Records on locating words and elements
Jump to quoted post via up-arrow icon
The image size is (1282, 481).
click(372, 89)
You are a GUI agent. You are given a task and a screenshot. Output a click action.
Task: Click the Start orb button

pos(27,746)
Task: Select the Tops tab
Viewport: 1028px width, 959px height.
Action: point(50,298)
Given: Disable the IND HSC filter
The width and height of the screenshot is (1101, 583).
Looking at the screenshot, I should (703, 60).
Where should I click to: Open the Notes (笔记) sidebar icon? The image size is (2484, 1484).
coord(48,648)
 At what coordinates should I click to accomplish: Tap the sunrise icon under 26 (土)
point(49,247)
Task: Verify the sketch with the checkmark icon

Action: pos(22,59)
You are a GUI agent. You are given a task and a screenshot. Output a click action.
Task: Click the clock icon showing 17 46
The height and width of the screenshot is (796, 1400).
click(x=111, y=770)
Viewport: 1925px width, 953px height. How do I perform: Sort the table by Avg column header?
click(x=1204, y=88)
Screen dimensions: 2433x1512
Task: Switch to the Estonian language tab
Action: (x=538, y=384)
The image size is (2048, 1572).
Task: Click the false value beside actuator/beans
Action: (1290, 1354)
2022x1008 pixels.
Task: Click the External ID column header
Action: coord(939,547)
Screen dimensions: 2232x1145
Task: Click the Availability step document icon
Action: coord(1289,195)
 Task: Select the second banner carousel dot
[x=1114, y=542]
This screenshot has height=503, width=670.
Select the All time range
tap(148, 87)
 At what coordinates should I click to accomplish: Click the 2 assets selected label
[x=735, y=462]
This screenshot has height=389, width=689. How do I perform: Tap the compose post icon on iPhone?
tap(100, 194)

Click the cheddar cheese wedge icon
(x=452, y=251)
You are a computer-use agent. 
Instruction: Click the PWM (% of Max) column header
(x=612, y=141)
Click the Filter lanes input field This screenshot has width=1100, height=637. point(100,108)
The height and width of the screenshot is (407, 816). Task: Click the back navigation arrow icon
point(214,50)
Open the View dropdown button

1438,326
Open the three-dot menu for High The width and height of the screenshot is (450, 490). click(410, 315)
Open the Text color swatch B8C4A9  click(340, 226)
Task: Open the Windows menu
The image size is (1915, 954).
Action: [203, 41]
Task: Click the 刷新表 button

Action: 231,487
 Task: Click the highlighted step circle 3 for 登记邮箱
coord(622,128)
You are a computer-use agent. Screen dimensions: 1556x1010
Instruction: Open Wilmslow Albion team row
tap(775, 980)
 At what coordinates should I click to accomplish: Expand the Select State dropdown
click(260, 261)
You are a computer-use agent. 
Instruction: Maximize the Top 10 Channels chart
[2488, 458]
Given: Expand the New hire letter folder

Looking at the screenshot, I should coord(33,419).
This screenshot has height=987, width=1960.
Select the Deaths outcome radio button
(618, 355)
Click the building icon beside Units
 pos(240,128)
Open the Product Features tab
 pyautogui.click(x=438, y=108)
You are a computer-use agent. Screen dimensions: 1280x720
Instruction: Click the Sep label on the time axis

WHAT THE TASK ASKS:
Copy out the records above word for word, starting at the first line and ending with the line that contains "click(x=111, y=770)".

THE OUTPUT:
Jump to quoted post via up-arrow icon
The image size is (1282, 481).
click(372, 89)
You are a GUI agent. You are given a task and a screenshot. Output a click action.
Task: Click the Start orb button

pos(27,746)
Task: Select the Tops tab
Viewport: 1028px width, 959px height.
Action: point(50,298)
Given: Disable the IND HSC filter
The width and height of the screenshot is (1101, 583).
Looking at the screenshot, I should (703, 60).
Where should I click to: Open the Notes (笔记) sidebar icon? The image size is (2484, 1484).
coord(48,648)
 At what coordinates should I click to accomplish: Tap the sunrise icon under 26 (土)
point(49,247)
Task: Verify the sketch with the checkmark icon

Action: pos(22,59)
You are a GUI agent. You are given a task and a screenshot. Output a click action.
Task: Click the clock icon showing 17 46
The height and width of the screenshot is (796, 1400).
click(x=111, y=770)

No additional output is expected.